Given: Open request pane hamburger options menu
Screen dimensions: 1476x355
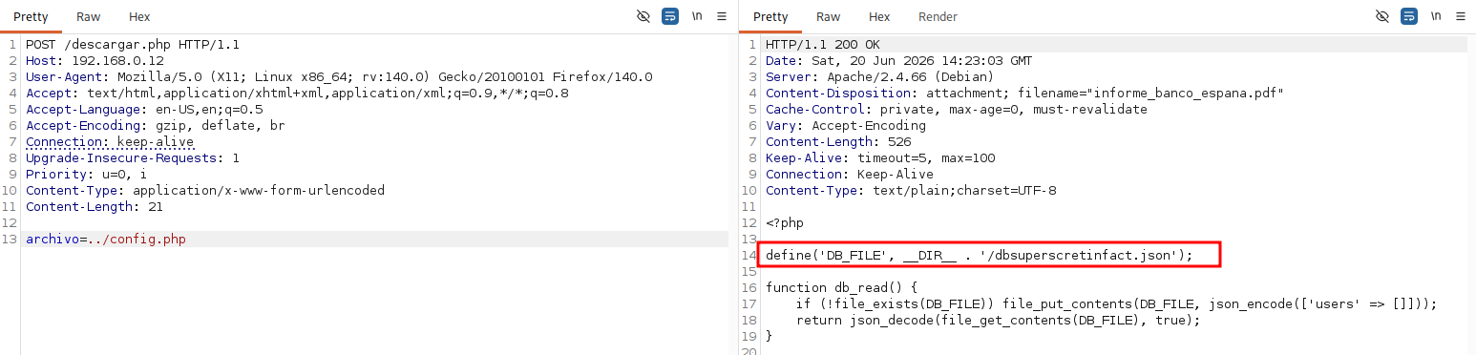Looking at the screenshot, I should pyautogui.click(x=722, y=17).
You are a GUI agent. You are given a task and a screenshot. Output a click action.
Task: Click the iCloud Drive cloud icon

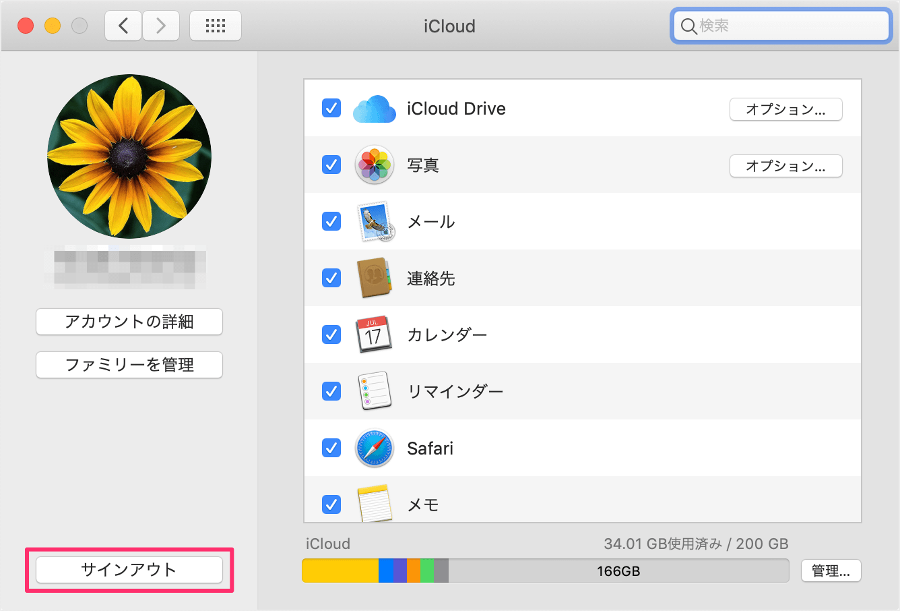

§ **ASSIGNED TASK**
Transcribe every line in the entries above, taking out only the images.

§ **ANSWER SPACE**
Given: Open request pane hamburger options menu
Screen dimensions: 1476x355
Looking at the screenshot, I should pyautogui.click(x=722, y=17).
You are a GUI agent. You are given a task and a screenshot. Output a click action.
Task: Click the iCloud Drive cloud icon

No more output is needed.